In case you would like to build it yourself I’m pasting a full content of time_two.cc

#include "time_two.h"
#include "tensorflow/core/framework/op_kernel.h"
#include "tensorflow/core/framework/shape_inference.h"
#include "tensorflow/core/util/work_sharder.h"  //threadpool error


namespace tensorflow {

typedef Eigen::ThreadPoolDevice CPUDevice;


REGISTER_OP("TimeTwo")
	.Attr("T: numbertype")
	.Input("in: T")
	.Output("out: T")
	.SetShapeFn([](::tensorflow::shape_inference::InferenceContext* c) {
	      c->set_output(0, c->input(0));
	return Status::OK();
});
REGISTER_OP("TimeTwoParallel")
	.Attr("T: numbertype")
	.Input("in: T")
	.Output("out: T")
	.SetShapeFn([](::tensorflow::shape_inference::InferenceContext* c) {
	      c->set_output(0, c->input(0));
	return Status::OK();
});

namespace functor {
template <typename T>
struct TimeTwoFunctor<CPUDevice, T> {
  void operator()(const CPUDevice& d, int size, const T* in, T* out) {
    for (int i = 0; i < size; ++i) {
      out[i] = 2 * in[i];
    }
  }
};

template <typename T>
struct TimeTwoParallelFunctor<CPUDevice, T> {
  void operator()(OpKernelContext *ctx, int size, const T* in, T* out) {
    auto thread_pool = ctx->device()->tensorflow_cpu_worker_threads()->workers;

    thread_pool->ParallelFor(
      size, size*1000, // size*1000 is cost and I'm not quite sure how to set it properly
      [&in, &out](int64 start_index, int64 end_index) {
        for (int i=start_index; i<end_index; i++) {
          out[i] = 2* in[i];
        }
    });
  }
};

// Implement kernel
template <typename Device, typename T>
class TimeTwoOp : public OpKernel {
public:
  explicit TimeTwoOp(OpKernelConstruction* context) : OpKernel(context) {}

    void Compute(OpKernelContext* context) override {
    const Tensor& input_tensor = context->input(0);
    Tensor* output_tensor = NULL;
    OP_REQUIRES_OK(context, context->allocate_output(0, input_tensor.shape(),
                                                      &output_tensor));

    OP_REQUIRES(context, input_tensor.NumElements() <= tensorflow::kint32max,
                errors::InvalidArgument("Too many elements in tensor"));
    TimeTwoFunctor<Device, T>()(
      context->eigen_device<Device>(),
      static_cast<int>(input_tensor.NumElements()),
      input_tensor.flat<T>().data(),
      output_tensor->flat<T>().data());
  }
};

template <typename Device, typename T>
class TimeTwoParallelOp : public OpKernel {
public:
  explicit TimeTwoParallelOp(OpKernelConstruction* context) : OpKernel(context) {}

    void Compute(OpKernelContext* context) override {
    const Tensor& input_tensor = context->input(0);
    Tensor* output_tensor = NULL;
    OP_REQUIRES_OK(context, context->allocate_output(0, input_tensor.shape(),
                                                      &output_tensor));

    OP_REQUIRES(context, input_tensor.NumElements() <= tensorflow::kint32max,
                errors::InvalidArgument("Too many elements in tensor"));
    TimeTwoParallelFunctor<Device, T>()(
      context,
      static_cast<int>(input_tensor.NumElements()),
      input_tensor.flat<T>().data(),
      output_tensor->flat<T>().data());
  }
};

// Register the CPU kernels.

▶ [DATA PROVIDED]

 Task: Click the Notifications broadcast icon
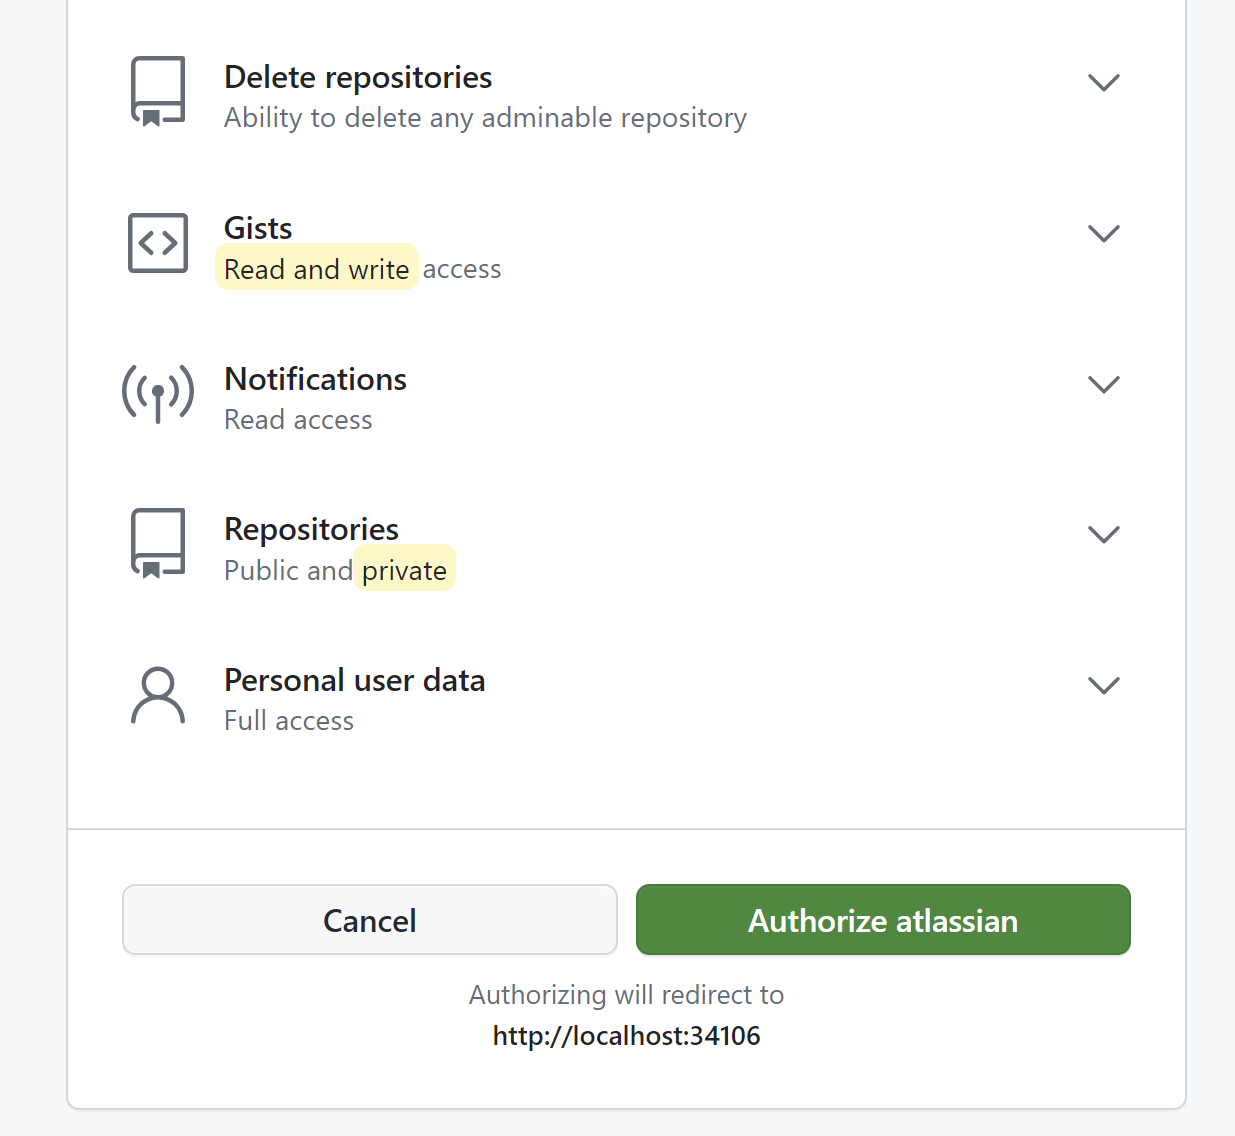[157, 393]
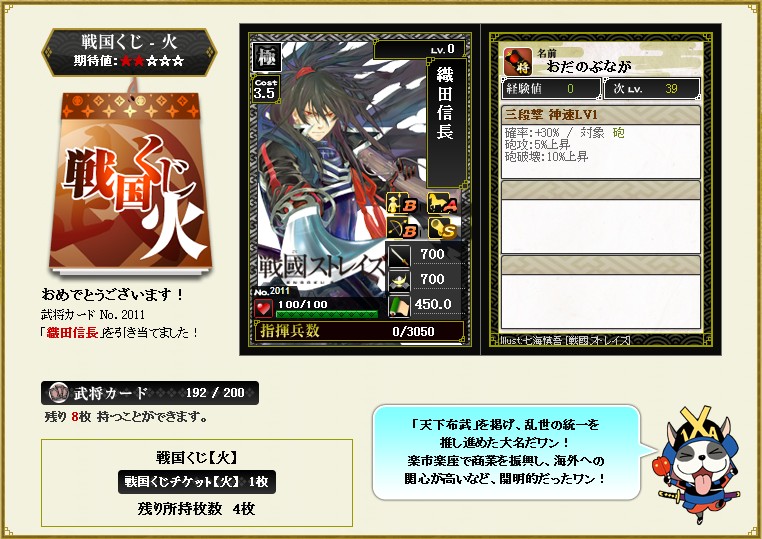Click the 極 rarity badge on card
Viewport: 762px width, 539px height.
(x=266, y=56)
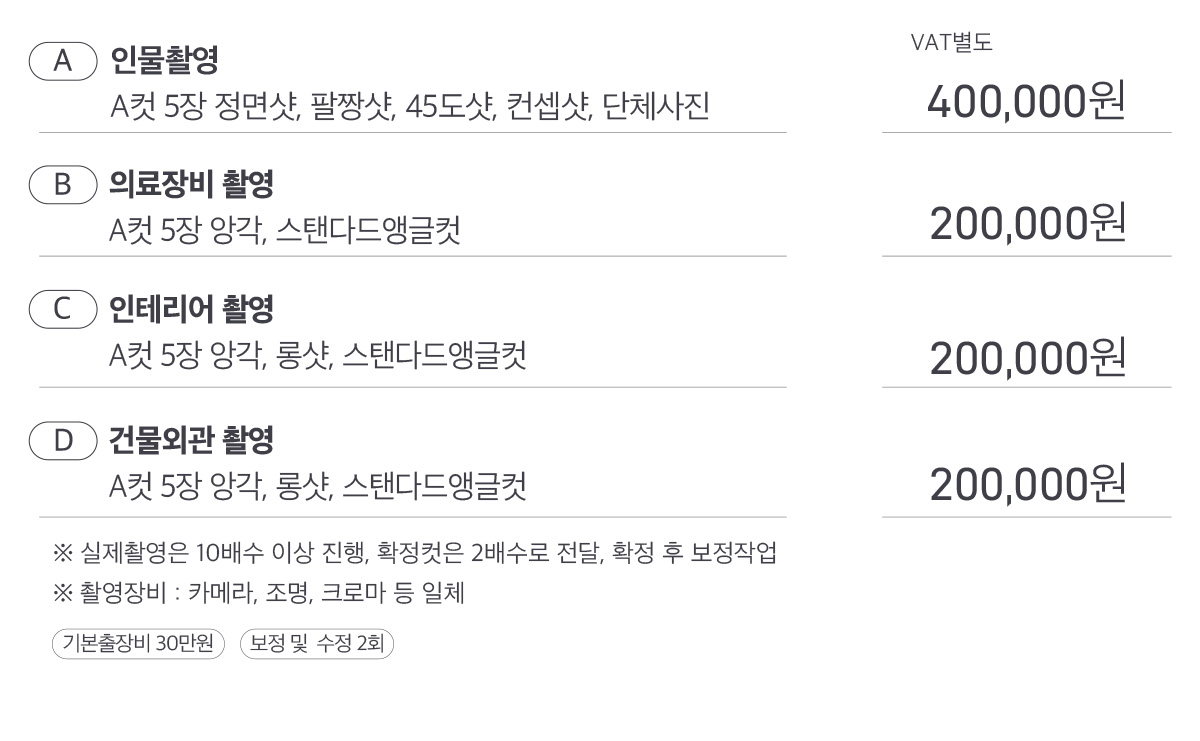Click the VAT별도 label
Viewport: 1200px width, 741px height.
click(951, 42)
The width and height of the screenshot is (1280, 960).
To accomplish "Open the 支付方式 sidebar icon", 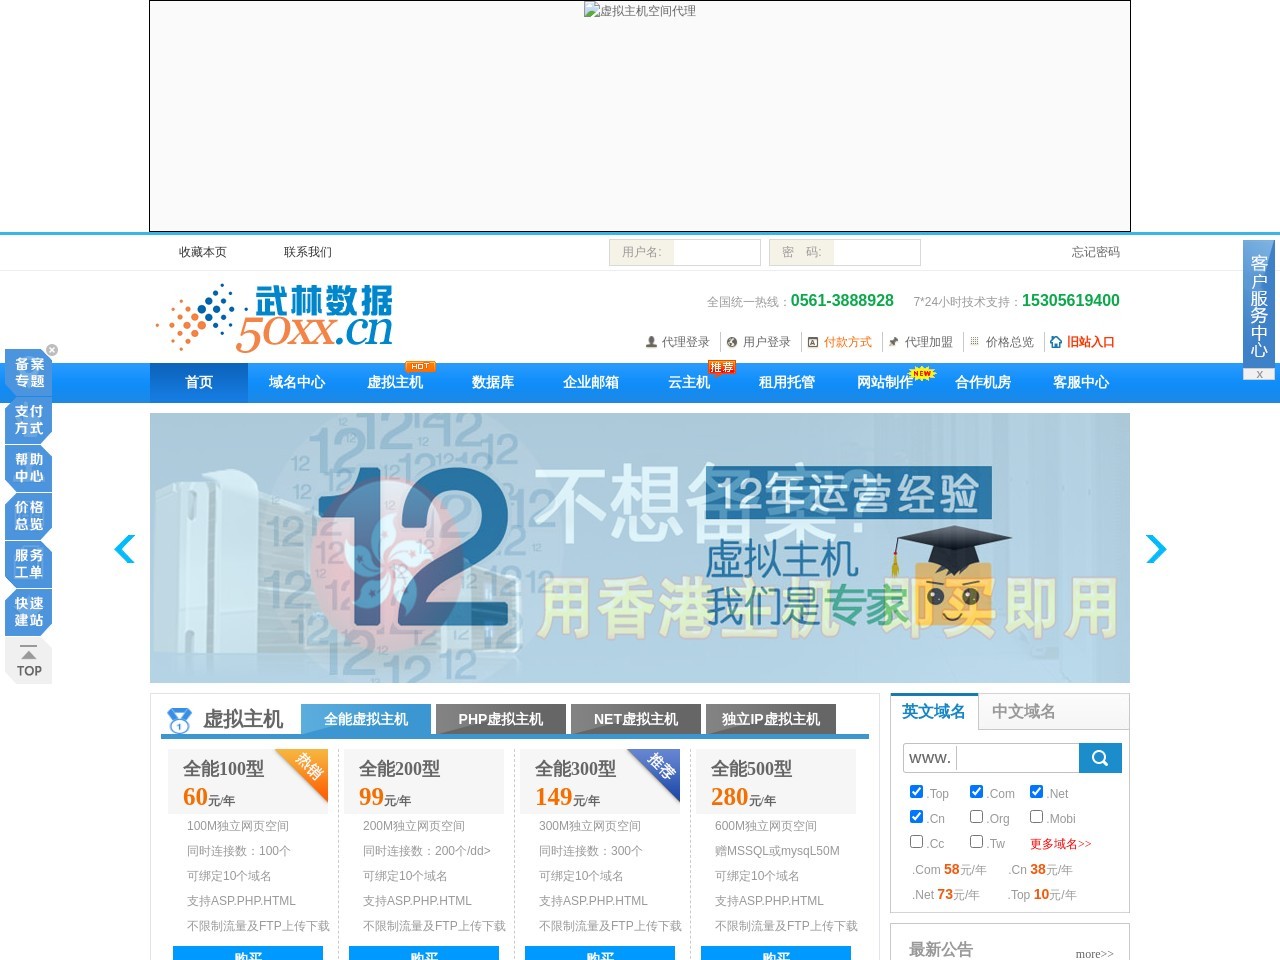I will point(29,420).
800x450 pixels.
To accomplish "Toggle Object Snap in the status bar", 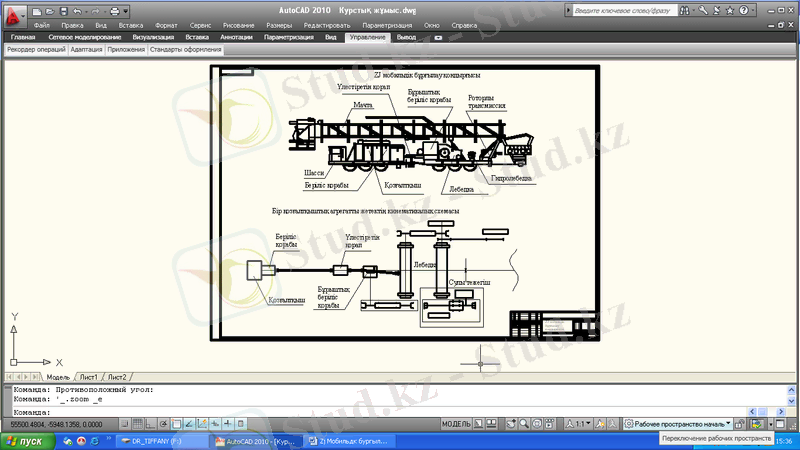I will [175, 423].
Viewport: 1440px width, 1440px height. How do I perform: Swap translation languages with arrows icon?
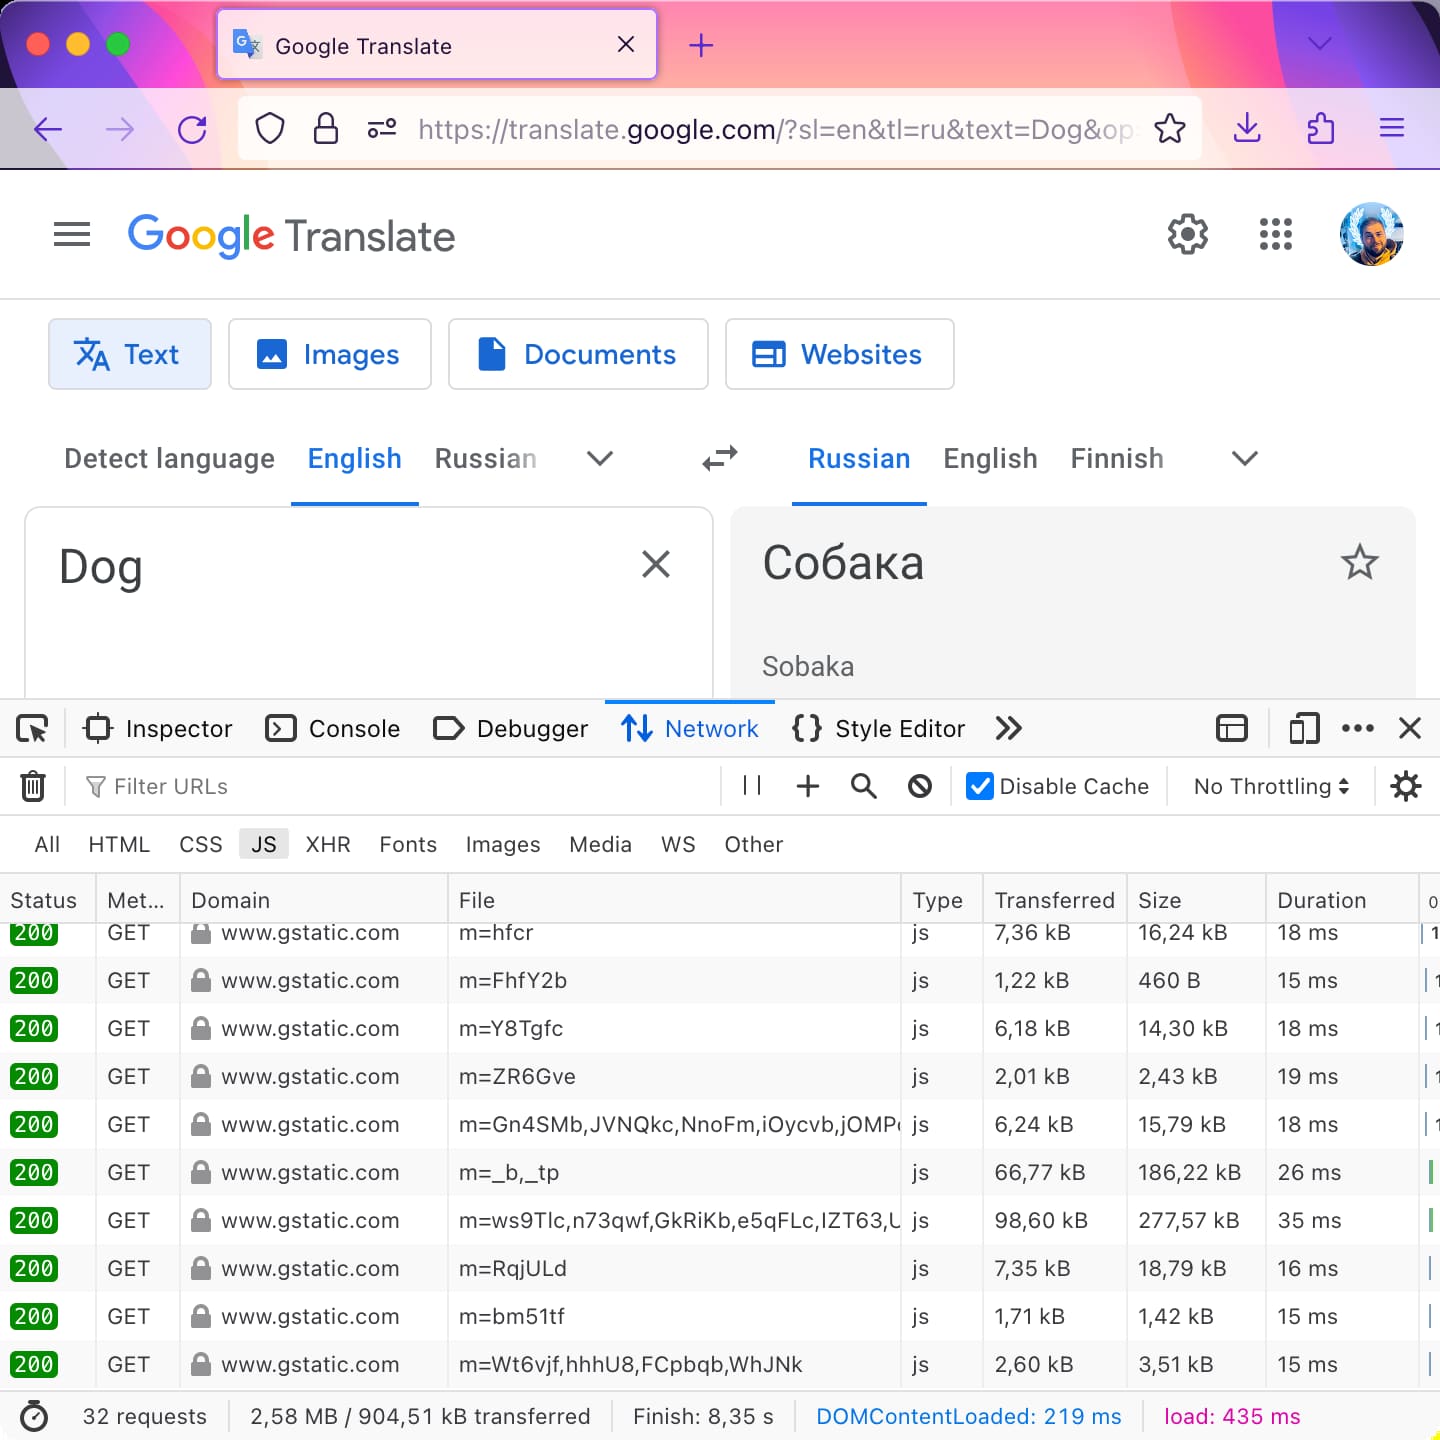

▶ [REQUIRED TASK A] In the time_two.cc listing, what error message is given when the input tensor has more elements than kint32max?
▶ [REQUIRED TASK B] Please continue the time_two.cc listing, picking up right after its final line.

▶ [RESPONSE A] "Too many elements in tensor"

▶ [RESPONSE B]
#define REGISTER_CPU(T)                                          \
  REGISTER_KERNEL_BUILDER(                                       \
      Name("TimeTwo").Device(DEVICE_CPU).TypeConstraint<T>("T"), \
      TimeTwoOp<CPUDevice, T>);                                  \
  REGISTER_KERNEL_BUILDER(                                       \
      Name("TimeTwoParallel").Device(DEVICE_CPU).TypeConstraint<T>("T"), \
      TimeTwoParallelOp<CPUDevice, T>);
REGISTER_CPU(float);
REGISTER_CPU(int32);
} // end namespace functor
} // end namespace tensorflow

Step 4. Benchmark

Let us benchmark the two ops. Consider simple benchmark script:

import time
import tensorflow as tf

time_two = tf.load_op_library("./time_two.so")


def main():
    SHAPE = (5, 224, 224, 3)
    rng = tf.random.Generator.from_seed(1234)

    # Default OP
    default_results = _benchmark(time_two.time_two, rng, SHAPE)
    print(default_results)

    # Parallel
    parallel_results = _benchmark(time_two.time_two_parallel, rng, SHAPE)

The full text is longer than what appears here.